**Anhand der Angaben**
A. Wie lautet der Satz „Abhängigkeiten, Süchte und Selbstmordversuche können das Leben beeinflußt haben.“ aus dem Textauszug über Traumata und Begutachtung auf Englisch?
B. Können Sie den Textauszug über Traumata und Begutachtung nach seinem letzten Satz um einige Sätze fortführen?

Die soziale Rolle muß erfahren und erlebt werden. In der
medizinischen Fachliteratur geistert der Begriff „Alltagstest“ herum, bei dem
die Betroffenen - unter Aufsicht! - den „Alltag“ testen sollen. Das derzeitige
Verfahren versetzt die Betroffenen aber in einen (unbefristeten)
Ausnahmezustand, weil der Zwang, hinderliche Körpermerkmale zu verbergen,
bestehen bleibt und es nicht sichergestellt ist, daß eigenständige Erfahrungen
in der empfundenen Rolle voll anerkannt werden. Zudem ist der „Test-Charakter“
der Situation zweideutig: das eigene Leben wird zu etwas, bei dem jemand
„bestehen“ oder „durchfallen“ kann. Das Konzept riskiert, daß sich die
Betroffenen verkrampfen und „schuldig“ fühlen.
Auf der anderen Seite darf der Hinweis auf den Begriff
„transsexuell“ nicht als Freifahrtschein mißverstanden werden. Deshalb muß
berücksichtigt werden, ob ein bewußter Findungsprozeß stattgefunden hat, der
mit einer Selbstdiagnose im Sinne eines „COMING-OUT“ abgeschlossen wurde; oder
ob sich im transidentischen Prozeß die Gestaltung des eigenen Lebens geändert
hat, d.h. ob diese Empfindungen ausgelebt und ausagiert werden (das ließe sich
unter dem Kunstwort „ACTING-OUT“ zusammenfassen). Damit wird auch die
Sexualisierung des Körpers vermieden, die von medizinischer Seite auf den
Begriff „Geschlechtsidentitätsstörung“ verengt wird. Dann läßt es sich endlich
aus dem reduzierenden Bereich „sexueller Funktionsstörungen“ lösen.
Unheilige Allianzen? - Traumata und Therapie
Außerdem muß berücksichtigt werden, daß in den Biographien
der Betroffenen traumatisierende Situationen (Kindesmißbrauch, Vergewaltigung,
zerbrochenes Elternhaus u.ä.) auftauchen können, die keineswegs unterschätzt
werden dürfen. Abhängigkeiten, Süchte und Selbstmordversuche können das Leben
beeinflußt haben. Der Umgang müßte deshalb traumatisierende Situationen
vermeiden; das Verfahren, und hier v.a. die Begutachtung, beruht jedoch auf
Situationen, die von den Betroffenen mit Gefühlen der Ohnmacht und der
Bedrohung verknüpft sind: Die Entscheidungen der Gutachter sind nur selten
nachvollziehbar und werden als Willkür erlebt, der die Betroffenen rechtlos
ausgeliefert sind.

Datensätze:
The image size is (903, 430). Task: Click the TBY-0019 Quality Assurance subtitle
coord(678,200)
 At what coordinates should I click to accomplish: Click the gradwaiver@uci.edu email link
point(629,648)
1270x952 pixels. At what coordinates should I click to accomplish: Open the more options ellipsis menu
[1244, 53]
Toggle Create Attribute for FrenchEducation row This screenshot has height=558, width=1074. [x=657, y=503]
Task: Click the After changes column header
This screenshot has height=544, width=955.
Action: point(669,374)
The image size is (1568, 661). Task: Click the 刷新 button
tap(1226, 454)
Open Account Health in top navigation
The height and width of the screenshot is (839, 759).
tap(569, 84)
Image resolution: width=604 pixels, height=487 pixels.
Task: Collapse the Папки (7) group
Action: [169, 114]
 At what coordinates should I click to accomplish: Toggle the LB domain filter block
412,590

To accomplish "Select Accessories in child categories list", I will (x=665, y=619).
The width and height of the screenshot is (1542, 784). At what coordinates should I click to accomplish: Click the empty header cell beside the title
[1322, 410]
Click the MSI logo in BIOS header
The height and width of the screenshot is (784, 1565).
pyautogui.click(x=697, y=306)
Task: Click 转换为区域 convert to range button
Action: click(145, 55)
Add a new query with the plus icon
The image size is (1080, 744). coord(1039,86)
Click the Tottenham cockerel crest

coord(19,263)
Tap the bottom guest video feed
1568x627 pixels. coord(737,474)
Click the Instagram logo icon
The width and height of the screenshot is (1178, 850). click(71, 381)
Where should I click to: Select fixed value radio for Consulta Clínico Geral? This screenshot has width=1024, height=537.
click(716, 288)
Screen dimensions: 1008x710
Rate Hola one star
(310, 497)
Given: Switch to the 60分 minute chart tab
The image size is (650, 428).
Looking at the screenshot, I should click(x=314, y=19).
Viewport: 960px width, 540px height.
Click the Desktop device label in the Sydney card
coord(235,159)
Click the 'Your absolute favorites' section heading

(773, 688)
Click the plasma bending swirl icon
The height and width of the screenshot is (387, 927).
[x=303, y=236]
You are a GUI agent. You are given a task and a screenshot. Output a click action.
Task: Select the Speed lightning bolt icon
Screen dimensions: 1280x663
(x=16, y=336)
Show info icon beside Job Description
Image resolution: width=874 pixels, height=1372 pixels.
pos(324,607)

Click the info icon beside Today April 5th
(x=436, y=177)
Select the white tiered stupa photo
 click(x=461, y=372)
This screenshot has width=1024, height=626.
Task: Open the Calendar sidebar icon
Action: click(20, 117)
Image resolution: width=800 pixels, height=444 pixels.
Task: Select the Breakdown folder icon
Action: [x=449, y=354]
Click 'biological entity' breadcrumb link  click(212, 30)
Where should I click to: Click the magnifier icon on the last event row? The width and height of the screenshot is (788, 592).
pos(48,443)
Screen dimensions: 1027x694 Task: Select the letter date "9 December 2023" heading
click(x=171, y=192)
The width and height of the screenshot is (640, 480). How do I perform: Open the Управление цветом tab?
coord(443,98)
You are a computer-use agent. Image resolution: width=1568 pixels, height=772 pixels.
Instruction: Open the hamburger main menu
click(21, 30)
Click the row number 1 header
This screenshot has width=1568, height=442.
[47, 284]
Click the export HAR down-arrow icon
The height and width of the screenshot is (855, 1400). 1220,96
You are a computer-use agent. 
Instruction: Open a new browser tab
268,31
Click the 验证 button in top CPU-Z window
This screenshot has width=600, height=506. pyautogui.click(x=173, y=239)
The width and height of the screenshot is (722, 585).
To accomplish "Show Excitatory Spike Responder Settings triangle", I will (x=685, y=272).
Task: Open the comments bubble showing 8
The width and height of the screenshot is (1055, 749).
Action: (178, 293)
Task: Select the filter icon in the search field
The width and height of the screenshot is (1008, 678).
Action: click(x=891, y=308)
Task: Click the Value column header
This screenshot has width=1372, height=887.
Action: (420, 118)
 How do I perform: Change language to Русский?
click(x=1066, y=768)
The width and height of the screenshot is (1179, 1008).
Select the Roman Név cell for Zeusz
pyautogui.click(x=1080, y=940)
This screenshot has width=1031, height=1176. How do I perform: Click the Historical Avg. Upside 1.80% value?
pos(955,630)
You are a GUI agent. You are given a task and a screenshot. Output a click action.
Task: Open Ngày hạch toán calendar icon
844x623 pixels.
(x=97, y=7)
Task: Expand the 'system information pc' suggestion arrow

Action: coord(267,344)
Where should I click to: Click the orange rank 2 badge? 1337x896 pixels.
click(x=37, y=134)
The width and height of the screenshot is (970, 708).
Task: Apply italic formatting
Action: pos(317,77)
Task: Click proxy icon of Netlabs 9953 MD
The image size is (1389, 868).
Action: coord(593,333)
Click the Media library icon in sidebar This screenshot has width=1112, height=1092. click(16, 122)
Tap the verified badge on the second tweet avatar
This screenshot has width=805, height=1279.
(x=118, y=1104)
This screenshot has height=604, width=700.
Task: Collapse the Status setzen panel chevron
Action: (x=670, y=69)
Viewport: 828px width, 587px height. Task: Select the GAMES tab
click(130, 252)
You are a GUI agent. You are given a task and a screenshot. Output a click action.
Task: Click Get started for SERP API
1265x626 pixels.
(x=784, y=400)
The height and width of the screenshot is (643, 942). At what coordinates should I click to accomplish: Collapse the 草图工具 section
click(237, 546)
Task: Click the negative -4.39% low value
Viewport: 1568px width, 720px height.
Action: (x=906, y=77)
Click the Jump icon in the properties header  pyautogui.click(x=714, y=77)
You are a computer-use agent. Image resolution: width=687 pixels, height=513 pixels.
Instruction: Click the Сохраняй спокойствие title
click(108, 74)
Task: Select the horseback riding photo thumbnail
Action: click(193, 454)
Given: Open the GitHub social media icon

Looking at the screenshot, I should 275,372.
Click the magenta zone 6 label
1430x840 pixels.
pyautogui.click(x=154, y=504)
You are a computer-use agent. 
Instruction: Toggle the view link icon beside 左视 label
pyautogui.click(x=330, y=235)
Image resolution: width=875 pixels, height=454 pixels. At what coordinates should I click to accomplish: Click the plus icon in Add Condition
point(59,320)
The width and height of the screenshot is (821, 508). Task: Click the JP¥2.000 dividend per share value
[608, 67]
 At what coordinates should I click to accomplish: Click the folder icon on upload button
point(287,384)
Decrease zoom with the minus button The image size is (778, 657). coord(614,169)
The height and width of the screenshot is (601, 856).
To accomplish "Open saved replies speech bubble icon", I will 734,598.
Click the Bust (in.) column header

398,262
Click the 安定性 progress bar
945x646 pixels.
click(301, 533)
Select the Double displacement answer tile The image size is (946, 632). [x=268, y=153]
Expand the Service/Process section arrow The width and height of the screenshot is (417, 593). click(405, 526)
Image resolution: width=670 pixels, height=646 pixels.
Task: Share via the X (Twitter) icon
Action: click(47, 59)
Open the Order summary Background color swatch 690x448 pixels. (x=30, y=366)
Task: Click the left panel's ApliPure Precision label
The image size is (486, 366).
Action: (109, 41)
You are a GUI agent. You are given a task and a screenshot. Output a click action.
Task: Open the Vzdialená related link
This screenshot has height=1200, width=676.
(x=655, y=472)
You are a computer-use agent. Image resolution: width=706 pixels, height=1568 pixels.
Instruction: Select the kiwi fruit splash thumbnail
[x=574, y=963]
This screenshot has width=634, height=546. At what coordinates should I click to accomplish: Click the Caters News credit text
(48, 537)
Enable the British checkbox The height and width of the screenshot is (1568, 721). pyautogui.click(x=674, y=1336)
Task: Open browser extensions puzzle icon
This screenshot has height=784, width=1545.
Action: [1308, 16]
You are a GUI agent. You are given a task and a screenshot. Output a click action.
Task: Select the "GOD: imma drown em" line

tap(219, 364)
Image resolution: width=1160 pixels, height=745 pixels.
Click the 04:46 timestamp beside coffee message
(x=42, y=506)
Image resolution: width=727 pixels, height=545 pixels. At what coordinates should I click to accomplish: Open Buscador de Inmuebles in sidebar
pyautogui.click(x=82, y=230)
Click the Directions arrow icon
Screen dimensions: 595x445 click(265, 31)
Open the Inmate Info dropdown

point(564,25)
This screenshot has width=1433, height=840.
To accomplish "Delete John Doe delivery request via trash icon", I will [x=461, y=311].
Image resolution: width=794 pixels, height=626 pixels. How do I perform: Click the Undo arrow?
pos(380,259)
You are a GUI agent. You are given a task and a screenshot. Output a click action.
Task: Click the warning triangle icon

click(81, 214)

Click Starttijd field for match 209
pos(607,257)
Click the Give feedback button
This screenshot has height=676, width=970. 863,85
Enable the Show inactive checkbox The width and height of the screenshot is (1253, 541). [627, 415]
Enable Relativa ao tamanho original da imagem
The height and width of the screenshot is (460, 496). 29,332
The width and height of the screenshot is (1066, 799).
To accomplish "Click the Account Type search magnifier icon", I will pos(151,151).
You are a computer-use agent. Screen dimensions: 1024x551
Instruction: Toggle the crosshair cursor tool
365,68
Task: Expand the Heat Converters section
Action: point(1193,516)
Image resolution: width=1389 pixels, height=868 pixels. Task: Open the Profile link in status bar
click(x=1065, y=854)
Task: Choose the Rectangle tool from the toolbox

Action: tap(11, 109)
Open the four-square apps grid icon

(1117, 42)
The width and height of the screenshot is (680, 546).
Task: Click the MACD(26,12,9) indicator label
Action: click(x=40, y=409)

**Lösungen**
A. Dependencies, addictions, and suicide attempts may have affected their lives.

B.
Besonders die körperliche Untersuchung wird als zumindest
beschämend, wenn nicht als sexuelle Gewalt erlebt; die Untersuchung ist in der
juristischen Praxis obligatorisch, obwohl laut U. Clement/W. Senf (in:
Transsexualität. Behandlung und Begutachtung, Schattauer Vlg. 1996, S. 6) diese
eben nicht der Diagnose dient. Hier wird nur der körperliche Allgemeinzustand
betrachtet - sprich: die Operationstauglichkeit! Danach stellt die körperliche
Untersuchung eine Indikation zur Operation dar, was von Medizinern aber
vehement abgestritten wird.
Vor diesem Hintergrund kann das ergänzende Angebot einer
Psychotherapie sinnvoll sein. Die Anzahl der Therapeuten, die sich auf Aspekte
dieser Thematik einlassen, ist jedoch begrenzt, so daß schon jetzt Wartezeiten
von 6 bis 12 Monaten üblich sind. Um ihren Sinn zu erfüllen, setzen Therapien
eine Motivation des Klienten voraus. Für die Thematik der Transsexualität
bedeutet das: Eine obligatorische Therapie verbietet sich von selbst. Erstens
gibt es Menschen, die unabhängig von ihrer Transsexualität Therapie ablehnen;
diesen dürfen deswegen keinesfalls Hormontherapie und Operationen verweigert
werden. Zweitens ist zu wenig Personal vorhanden. Drittens ist der einzige
Zweck, der eine Psychotherapie rechtfertigt, das Wohl des Klienten; jeder
andere Zweck wie die Erstellung einer Diagnose muß als Mißbrauch gewertet
werden.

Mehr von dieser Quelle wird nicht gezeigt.